Solo la cecità degli etnologi e antropologi, affannati nelle loro letture economiciste strutturaliste e psicoanalitiche impedisce di comprendere la lezione ultima e decisiva del pensiero mitico, che non fa che ripetere insistentemente due ammonimenti: a) tu non devi mai lavorare per te ma per la tua società; b) tu non devi mai presupporti superiore ai tuoi simili, per quanto grandi siano i tuoi meriti o, per quanto grandi siano questi meriti, andrai alla rovina.
Il comunismo del paleolitico e del primo neolitico sono stati oscurati da due ordini di fattori: a) la religione; b) la concentrazione e la crescita demografica dei grandi gruppi umani. Due fattori questi che interagiscono e reciprocamente si rafforzano. La religione sorge a placare l'angoscia della morte, ma insegnando una redenzione che estrania gli uomini dal sociale. Nell'universo religioso la socialità diventa un momento contingente e transitorio; la riflessione e modificazione del sociale - l'azione politica - evento inessenziale. La religione distrugge la politica, così producendo l'uomo umanamente castrato, perché insegna, in primis, a guardare oltre e fuori la società, ora vissuta dagli spiriti religiosi come momento inessenziale. Così predicando, la religione perverte la catena causale: il conflitto tra religione e pensiero - dove la scienza è un esempio clamoroso - non sono per nulla degli incidenti come vorrebbero i marxisti o il nostro caro Giovanpaolo II. I vantaggi dell'eguaglianza sono immediatamente intuibili in un piccolo gruppo, non così in una grande comunità, che si regge intorno a complessi commerci, trasferimenti di lavoro che si rappresentano simbolicamente come movimenti finanziari. Cooperare significa lavorare di meno per avere di più. Ma decisivo perché così accada è che tutti i sodali abbiano chiaro il piano generale. Sappiano perché, e a che cosa collaborano.

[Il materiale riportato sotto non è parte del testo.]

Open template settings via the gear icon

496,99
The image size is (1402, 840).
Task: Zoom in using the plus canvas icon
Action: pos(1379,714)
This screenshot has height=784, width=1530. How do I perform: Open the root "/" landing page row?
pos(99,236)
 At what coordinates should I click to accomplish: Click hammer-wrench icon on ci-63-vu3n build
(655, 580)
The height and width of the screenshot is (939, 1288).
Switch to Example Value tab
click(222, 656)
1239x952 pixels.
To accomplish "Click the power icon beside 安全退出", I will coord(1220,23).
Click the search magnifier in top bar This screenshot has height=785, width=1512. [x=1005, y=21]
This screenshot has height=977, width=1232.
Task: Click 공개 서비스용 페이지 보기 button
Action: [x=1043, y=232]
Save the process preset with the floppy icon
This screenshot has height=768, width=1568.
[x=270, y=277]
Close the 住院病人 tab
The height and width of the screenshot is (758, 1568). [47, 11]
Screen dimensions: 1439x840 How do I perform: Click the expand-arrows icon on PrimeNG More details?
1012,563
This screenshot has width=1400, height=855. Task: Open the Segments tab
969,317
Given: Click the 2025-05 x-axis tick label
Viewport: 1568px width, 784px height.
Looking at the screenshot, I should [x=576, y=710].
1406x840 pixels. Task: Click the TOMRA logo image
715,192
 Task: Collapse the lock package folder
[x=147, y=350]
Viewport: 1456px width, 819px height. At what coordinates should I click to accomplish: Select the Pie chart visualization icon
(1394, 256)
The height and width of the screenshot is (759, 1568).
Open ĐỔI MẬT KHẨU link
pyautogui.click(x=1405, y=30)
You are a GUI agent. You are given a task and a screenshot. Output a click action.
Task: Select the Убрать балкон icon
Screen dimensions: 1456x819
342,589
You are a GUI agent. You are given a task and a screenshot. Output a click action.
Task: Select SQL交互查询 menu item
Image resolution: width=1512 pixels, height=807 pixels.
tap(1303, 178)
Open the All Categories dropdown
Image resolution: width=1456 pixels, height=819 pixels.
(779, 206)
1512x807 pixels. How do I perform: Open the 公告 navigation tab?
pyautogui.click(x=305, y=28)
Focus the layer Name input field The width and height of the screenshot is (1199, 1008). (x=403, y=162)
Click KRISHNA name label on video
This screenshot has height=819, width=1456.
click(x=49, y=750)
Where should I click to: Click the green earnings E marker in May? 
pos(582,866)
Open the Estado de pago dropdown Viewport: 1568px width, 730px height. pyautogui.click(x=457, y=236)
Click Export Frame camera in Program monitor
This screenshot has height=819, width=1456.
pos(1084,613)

Questo è il problema della nostra epoca. Lottare contro il potere, come ben vide Vittorio Alfieri nella sua satira contro la massoneria, significa innanzitutto lottare contro ogni forma di linguaggio e/o associazione iniziatica. Ma il nostro potere è la forma contingente ed evoluta del potere religioso, che confiscò a proprio vantaggio, per la costruzione di piramidi, palazzi e templi, il lavoro collettivo. E questo evento fu possibile proprio per l'ascesa di una casta iniziatica. Non è senza significato che tale casta - notissimo è il caso dei faraoni - abbia sistematicamente violato il tabù dell'incesto, insegnato la radice naturale della diseguaglianza. Lezione che il liberalismo trasferisce, in un mondo impoverito di risorse, all'economia: libertà "naturale" di sottrarre agli altri. Questo ritorno alla "naturalità" dei comportamenti è però una regressione nel movimento della specie, un ritorno a forme arcaiche e superate, che aggredisce l'uomo nella sua dimensione specificamente umana, e gli sottrae la capacità di auto-evoluzione. Il potere sorge da errori umani nell'elaborare il progetto culturale. Solo una serie di errori culturali potè portare ai faraoni e alle piramidi, agli inca, allo stato in generale, ma tali errori liberano forze arcaiche che aggrediscono la tendenza specificamente umana, producendo un arresto evolutivo della specie, il ritorno di un uomo arcaico: preumano.
Se così è, il potere è un prodotto dell'errore umano, ma si perpetua in quanto poggia su dati interni alla natura umana. La sua pericolosità è quindi tanto maggiore e più nefasta, in quanto la sua presenza significa un arresto nel farsi umano dell'uomo, una ricaduta nel bestiale.